====== Excerpt to read ======

It’s Friday already, and time for Follow Friday Four Fill-In Fun, hosted by Hilary over at Feeling Beachie and co-hosted by Irene on her Soapbox!  Every week Hilary and her co-hostee post four sentences for us to fill in the blanks. Here goes!

1. I am probably in the minority, but I really don’t like  Twitter.  Yeah, yeah, I know it’s the fastest growing social media site ever, but really! So many people (like me)  think they have to have an account and either, have nothing mind-blowing to say so they rarely post anything (like me), or they fill up their day with inane, inconsequential tweets: I am watching a film!  Yep, just like a million others. I am having a poo!  Yep, thanks for sharing. 
One day we’ll fondly look back at this Twitter obsession and laugh at our own Tweeting Twattedness!

Image representing Twitter as depicted in Crun...

Image via CrunchBase


 2. I get so mad when I see someone without testicles masquerading as a man!  Cry at Bambi! Tell me your inner fears! But at the same time, be a man!  Make a decision once in a while! Take some responsibility! Don’t just behave like a weedy, needy wet blanket! God gave you a pair – now use ’em!

Are You Man Enough

Image via Wikipedia


3. After I rant and swear  I feel better!  You may not have realised it, but I’m quite a stressy person… I get incensed over stuff like injustice and lack of common sense. And bloody doctors who think you’re thick! Honestly I’ve never progressed past that five-year-old mentality of stamping my foot and squealing It’s not fair!  If I were to keep all that angst inside, I’d spontaneously combust! And there’s nothing quite like swearing as a means of de-stressing. Try it! Say Oh gosh! It’s not exactly anxiety busting now, is it? Now try,  Oh fuck it! Bastarding bollocks and fuckety-fuck-fuck! See! Instant mind and body detox! And it’s free!

swearing in cartoon

Image via Wikipedia


4. If I don’t regularly pooper-scoop the garden –  it really stinks! I’ve got a big dog and I recently worked out this complicated formula, pertaining to this particular problem: 
Big dog + big dinners + big bin scavenging hunts = BIG piles of poo!
On fine days I love parking my arse in the swingseat and writing outdoors. It’s bearable on chilly days if I wrap myself in a blanket, but it’s wonderful on warm, sunny days, if I’ve been vigilant. Otherwise, as the sun warms up the grass, I end up gagging on the smell.  Mmm… eau de Dog Doop.


Image by My Name Is Taylor via Flickr

Well, that’s been fun! I’ve had a wonderful ranting session – a perfect way to start the weekend  🙂

Hop over to Feeling Beachie and join in the fun!


About Tiny Temper

I'm a middle-aged freelance writer living in Cornwall. And no, it's not all sun, sand and steaming pasties. I've been married, done the divorce and accidentally shrunk the tee-shirt.

====== Raw records ======

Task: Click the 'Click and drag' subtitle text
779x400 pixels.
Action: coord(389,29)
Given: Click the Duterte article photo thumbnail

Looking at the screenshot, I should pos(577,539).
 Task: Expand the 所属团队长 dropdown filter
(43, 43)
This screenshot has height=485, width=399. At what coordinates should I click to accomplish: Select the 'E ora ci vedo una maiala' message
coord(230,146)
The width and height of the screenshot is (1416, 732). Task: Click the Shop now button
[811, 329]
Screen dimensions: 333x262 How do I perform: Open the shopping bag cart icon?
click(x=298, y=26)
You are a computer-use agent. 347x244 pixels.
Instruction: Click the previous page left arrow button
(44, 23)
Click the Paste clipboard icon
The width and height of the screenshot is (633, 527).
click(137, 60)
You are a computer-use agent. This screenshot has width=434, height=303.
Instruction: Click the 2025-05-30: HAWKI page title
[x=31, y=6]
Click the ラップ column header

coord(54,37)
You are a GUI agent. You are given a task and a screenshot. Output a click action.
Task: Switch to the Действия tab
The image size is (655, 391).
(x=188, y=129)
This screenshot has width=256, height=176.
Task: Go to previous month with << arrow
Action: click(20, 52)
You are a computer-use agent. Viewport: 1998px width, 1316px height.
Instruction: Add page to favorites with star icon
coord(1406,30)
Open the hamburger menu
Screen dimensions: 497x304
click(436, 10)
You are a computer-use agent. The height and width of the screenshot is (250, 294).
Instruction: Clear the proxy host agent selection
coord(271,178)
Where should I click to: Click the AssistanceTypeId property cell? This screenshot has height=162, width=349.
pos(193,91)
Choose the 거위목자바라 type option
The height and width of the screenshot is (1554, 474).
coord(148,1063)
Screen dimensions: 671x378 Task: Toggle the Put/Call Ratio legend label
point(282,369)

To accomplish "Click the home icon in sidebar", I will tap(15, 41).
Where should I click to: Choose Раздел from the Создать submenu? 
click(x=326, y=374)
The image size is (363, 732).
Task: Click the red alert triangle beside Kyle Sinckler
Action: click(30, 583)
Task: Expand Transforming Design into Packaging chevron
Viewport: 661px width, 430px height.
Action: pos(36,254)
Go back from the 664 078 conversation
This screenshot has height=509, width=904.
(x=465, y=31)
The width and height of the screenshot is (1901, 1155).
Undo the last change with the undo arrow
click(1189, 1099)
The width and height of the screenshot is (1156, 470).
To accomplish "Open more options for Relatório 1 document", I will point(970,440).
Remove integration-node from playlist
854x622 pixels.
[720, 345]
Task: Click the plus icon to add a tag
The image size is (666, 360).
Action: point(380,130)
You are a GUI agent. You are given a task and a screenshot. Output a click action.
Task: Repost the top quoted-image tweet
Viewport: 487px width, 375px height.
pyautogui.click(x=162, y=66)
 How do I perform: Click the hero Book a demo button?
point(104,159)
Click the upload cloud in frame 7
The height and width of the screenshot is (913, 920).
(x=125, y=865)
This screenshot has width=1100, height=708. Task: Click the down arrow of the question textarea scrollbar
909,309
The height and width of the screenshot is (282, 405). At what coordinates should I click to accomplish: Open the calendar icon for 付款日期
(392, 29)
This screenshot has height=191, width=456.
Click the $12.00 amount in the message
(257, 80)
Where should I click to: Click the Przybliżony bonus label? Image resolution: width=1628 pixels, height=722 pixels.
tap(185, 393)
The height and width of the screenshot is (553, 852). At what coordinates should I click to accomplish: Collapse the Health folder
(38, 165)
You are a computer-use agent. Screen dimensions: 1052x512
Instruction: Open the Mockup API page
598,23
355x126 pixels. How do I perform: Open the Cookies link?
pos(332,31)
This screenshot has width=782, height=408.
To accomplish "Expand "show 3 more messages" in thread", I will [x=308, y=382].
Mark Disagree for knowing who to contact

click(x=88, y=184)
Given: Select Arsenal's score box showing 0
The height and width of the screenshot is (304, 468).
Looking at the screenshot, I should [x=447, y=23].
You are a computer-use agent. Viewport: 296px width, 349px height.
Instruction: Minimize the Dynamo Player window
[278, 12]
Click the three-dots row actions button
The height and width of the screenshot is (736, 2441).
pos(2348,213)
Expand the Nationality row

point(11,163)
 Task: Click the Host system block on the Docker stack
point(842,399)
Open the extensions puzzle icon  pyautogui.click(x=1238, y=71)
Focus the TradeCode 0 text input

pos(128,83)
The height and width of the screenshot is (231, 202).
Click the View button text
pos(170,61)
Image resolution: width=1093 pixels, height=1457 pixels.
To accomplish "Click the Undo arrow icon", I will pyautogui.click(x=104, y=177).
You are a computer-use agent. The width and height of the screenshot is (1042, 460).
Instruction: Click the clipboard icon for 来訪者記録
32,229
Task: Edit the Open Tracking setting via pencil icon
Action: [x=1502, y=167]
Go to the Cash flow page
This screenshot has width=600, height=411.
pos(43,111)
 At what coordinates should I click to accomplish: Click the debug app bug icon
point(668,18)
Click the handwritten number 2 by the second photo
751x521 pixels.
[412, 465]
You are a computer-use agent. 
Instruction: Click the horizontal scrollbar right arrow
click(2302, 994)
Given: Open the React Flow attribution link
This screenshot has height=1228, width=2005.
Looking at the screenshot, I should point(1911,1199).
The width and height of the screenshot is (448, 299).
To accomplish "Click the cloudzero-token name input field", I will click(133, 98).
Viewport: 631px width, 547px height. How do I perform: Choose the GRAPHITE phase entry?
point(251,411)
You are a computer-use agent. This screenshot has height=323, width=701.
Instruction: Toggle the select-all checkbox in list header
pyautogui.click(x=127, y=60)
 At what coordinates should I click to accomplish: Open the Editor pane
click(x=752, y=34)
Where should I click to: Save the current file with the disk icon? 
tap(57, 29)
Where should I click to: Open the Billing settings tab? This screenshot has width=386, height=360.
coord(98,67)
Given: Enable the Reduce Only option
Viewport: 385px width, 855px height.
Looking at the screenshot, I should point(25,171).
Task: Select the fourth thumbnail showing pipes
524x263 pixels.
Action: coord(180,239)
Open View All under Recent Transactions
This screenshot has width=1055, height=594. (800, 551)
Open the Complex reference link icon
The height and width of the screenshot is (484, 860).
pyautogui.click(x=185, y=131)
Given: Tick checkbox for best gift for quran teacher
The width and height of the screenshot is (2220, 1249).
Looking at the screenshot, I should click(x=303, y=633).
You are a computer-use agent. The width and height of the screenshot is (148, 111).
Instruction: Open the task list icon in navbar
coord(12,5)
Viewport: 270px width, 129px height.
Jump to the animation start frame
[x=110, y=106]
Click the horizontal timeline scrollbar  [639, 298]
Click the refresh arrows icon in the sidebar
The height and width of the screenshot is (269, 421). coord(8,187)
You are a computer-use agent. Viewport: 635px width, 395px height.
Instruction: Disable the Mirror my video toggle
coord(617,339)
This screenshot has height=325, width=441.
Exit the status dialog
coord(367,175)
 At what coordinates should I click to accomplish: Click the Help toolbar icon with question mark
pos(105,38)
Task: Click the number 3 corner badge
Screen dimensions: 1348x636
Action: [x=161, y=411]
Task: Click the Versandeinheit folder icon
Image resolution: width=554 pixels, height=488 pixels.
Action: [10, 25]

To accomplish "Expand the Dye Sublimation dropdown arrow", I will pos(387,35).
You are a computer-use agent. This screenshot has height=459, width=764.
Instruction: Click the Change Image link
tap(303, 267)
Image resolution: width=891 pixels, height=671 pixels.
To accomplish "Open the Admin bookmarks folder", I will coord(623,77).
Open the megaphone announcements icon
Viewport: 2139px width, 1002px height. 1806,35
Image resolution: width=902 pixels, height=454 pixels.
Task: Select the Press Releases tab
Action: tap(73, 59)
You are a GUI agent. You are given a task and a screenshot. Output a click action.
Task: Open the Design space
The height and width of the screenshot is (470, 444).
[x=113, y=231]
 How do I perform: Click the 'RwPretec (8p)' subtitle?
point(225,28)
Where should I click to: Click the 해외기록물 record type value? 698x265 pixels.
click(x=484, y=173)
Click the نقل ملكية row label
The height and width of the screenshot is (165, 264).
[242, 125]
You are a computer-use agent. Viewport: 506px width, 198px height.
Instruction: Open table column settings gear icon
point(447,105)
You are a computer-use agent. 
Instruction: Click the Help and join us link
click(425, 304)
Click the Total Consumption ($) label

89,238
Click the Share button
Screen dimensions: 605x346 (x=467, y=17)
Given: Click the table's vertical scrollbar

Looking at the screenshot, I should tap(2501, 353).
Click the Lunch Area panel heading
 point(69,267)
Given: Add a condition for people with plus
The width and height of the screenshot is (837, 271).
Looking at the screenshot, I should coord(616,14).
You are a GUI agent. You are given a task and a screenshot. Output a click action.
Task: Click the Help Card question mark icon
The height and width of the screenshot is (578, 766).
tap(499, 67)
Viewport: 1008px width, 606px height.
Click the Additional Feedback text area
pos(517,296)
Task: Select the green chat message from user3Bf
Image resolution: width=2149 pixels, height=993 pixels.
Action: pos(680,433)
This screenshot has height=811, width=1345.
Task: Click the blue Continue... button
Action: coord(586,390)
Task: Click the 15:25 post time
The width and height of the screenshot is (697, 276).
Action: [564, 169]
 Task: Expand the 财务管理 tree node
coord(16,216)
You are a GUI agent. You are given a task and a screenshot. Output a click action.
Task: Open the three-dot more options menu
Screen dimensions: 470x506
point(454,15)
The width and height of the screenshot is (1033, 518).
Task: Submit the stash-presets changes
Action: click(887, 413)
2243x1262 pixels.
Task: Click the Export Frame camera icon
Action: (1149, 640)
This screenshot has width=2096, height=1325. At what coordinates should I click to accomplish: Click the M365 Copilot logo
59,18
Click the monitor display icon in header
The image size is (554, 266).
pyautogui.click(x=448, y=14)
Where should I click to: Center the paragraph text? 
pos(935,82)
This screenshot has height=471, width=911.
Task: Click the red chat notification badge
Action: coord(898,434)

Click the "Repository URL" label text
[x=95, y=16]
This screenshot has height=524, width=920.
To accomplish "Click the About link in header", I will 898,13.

======

§ Exercise instructions
1: Answer these questions about the Friday fill-in post:
(a) Which blog hosts Follow Friday Four Fill-In Fun?
(b) Where does the writer like to sit when writing outdoors on fine days?
(c) In what place does the writer live?
2: Extend the Friday fill-in post by writing what comes after its final sentence.
The rows aren't needed for anything here.

§ Answers for this exercise
1:
(a) Feeling Beachie
(b) In the swingseat
(c) Cornwall

2:
14 responses »

  1. You said you wanted to see Jason Statham shirtless so today’s post is about him

  2. I’m just about to do mine and OMG I have just about the same answers in my head.

  3. You a stressy person? No, you hide it well. I feel better after I rant and rave as well.
    I love your pictures. You are so much better at this than me. I was lazy and just put up answers. You go girl!

    • I spend way too much time faffing about with photos just because it amuses me! I’ve got so much else I should be doing and I end up scouring the net for funny photos! 🙂

      Am glad I’d been hiding the stressiness part 😉

  4. LMAO! I love the pictures!! Hilarious!

    Ok, I’m guilty, I like Twitter. I agree though, it just some mindless bantering, especially on my part. But I’ve met some really great people!!

    And ranting and swearing is the only way we’d want you sweetie!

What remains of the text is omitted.